» REQUIRED ACTION:
Please copy out the entries below exactly, beginning with the line that contains "Maximize the Graphical Representations window" and ending with the line that contains "Task: Click the Strength slider", and include nothing outside that span.

Saved entries:
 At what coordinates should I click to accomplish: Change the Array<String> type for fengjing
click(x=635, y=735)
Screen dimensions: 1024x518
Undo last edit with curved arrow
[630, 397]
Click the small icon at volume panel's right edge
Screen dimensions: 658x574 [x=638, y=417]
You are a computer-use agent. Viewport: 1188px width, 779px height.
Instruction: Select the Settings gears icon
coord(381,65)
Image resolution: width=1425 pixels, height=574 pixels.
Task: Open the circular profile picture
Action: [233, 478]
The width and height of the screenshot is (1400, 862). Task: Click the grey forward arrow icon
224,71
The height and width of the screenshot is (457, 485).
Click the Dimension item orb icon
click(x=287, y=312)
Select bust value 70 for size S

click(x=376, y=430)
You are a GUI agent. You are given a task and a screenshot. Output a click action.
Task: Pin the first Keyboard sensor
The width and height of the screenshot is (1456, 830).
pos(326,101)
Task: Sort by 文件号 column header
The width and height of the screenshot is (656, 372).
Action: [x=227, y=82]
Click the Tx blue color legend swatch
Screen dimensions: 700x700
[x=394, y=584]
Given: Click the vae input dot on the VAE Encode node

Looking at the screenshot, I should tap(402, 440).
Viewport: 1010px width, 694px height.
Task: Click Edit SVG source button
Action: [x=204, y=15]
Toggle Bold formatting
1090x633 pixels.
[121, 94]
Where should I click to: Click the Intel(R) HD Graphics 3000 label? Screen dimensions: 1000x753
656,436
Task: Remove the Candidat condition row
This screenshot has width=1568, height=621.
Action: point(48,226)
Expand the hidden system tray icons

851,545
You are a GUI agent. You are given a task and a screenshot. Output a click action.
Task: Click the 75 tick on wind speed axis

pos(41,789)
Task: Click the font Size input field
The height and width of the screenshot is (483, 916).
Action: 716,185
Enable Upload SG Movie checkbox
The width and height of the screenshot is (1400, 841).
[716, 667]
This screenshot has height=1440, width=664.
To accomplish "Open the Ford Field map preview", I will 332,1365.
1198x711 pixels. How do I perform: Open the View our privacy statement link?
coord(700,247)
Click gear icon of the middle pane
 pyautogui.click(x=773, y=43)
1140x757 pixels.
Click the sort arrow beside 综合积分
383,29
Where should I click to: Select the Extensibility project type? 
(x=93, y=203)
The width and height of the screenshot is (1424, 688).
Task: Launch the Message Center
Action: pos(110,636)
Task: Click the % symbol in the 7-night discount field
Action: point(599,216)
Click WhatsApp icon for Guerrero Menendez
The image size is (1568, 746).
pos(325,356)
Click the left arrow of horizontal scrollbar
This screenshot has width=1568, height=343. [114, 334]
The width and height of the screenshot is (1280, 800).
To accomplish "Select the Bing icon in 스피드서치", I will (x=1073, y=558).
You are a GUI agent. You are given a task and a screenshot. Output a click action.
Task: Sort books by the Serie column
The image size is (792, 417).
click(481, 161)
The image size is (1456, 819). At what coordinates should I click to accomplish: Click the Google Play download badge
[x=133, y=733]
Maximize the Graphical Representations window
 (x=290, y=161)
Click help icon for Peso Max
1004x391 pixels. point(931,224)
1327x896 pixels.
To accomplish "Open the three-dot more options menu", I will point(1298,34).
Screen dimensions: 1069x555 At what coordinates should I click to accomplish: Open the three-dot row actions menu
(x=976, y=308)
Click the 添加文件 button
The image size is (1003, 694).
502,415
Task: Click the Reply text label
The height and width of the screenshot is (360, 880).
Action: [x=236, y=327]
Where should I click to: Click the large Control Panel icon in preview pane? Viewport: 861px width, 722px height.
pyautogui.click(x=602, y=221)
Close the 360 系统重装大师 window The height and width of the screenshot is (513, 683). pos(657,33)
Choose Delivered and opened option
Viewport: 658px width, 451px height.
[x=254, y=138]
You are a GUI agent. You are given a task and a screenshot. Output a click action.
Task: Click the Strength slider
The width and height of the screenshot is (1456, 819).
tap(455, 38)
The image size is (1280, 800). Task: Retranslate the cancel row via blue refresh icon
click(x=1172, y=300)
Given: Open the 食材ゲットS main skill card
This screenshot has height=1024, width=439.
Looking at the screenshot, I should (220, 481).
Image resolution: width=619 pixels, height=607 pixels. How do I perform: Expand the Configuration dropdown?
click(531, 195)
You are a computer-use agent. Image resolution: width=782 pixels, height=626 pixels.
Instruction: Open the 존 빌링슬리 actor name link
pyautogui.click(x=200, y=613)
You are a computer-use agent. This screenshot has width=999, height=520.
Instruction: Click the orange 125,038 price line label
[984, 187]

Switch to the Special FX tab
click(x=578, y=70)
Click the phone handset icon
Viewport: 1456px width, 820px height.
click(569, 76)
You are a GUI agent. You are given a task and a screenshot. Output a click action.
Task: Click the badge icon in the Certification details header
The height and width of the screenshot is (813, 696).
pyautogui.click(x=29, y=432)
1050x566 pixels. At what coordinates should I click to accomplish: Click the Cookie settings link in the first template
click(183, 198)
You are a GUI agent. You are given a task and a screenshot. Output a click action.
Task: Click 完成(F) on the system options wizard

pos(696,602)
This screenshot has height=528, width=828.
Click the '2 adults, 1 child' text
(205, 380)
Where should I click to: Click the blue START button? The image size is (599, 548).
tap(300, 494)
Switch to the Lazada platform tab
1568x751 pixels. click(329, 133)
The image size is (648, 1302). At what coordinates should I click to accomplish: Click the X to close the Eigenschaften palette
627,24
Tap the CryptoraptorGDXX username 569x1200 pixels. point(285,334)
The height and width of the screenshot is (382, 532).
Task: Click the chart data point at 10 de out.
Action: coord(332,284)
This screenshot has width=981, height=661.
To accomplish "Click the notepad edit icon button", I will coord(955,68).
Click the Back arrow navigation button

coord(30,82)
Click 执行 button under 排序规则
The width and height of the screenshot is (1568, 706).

» YOUR RESPONSE:
Maximize the Graphical Representations window
 (x=290, y=161)
Click help icon for Peso Max
1004x391 pixels. point(931,224)
1327x896 pixels.
To accomplish "Open the three-dot more options menu", I will point(1298,34).
Screen dimensions: 1069x555 At what coordinates should I click to accomplish: Open the three-dot row actions menu
(x=976, y=308)
Click the 添加文件 button
The image size is (1003, 694).
502,415
Task: Click the Reply text label
The height and width of the screenshot is (360, 880).
Action: [x=236, y=327]
Where should I click to: Click the large Control Panel icon in preview pane? Viewport: 861px width, 722px height.
pyautogui.click(x=602, y=221)
Close the 360 系统重装大师 window The height and width of the screenshot is (513, 683). pos(657,33)
Choose Delivered and opened option
Viewport: 658px width, 451px height.
[x=254, y=138]
You are a GUI agent. You are given a task and a screenshot. Output a click action.
Task: Click the Strength slider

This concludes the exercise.